==== MATERIAL FOR THIS EXERCISE

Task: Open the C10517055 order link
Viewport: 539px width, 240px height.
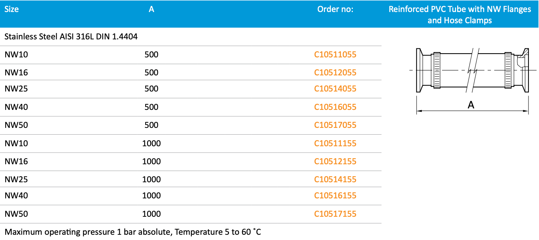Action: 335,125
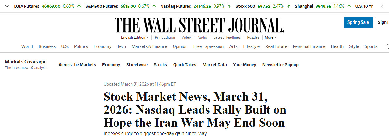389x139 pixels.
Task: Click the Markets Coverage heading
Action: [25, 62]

========
==== MATERIAL FOR THIS EXERCISE

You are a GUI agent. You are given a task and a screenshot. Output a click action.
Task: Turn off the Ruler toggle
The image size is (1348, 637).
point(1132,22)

========
==== MATERIAL FOR THIS EXERCISE

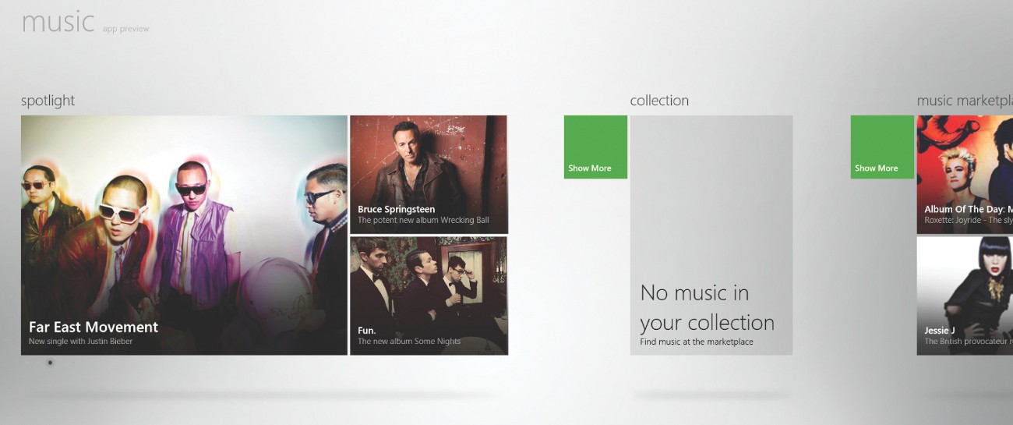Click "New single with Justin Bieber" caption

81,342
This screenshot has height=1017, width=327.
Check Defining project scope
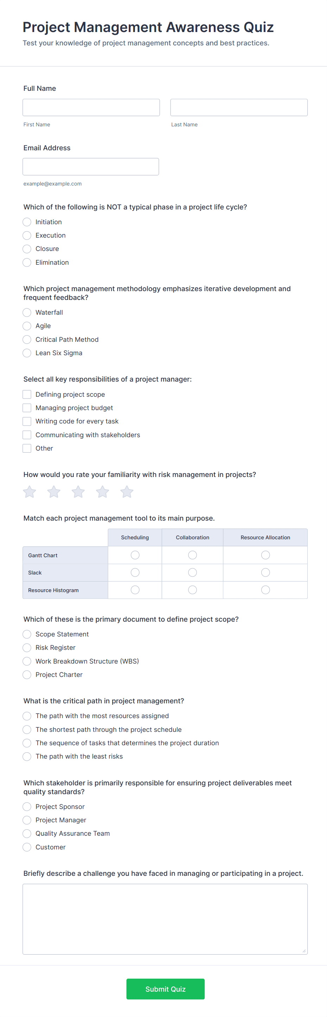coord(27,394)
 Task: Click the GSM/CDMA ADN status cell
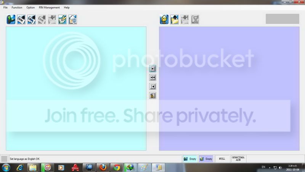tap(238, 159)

========

→ ABOUT THIS EXERCISE:
Across the data, find each line that has "screenshot" in it and copy that line.

→ ANSWER TO THE EXERCISE:
You are a GUI agent. You are given a task and a screenshot. Output a click action.
This screenshot has height=1017, width=327.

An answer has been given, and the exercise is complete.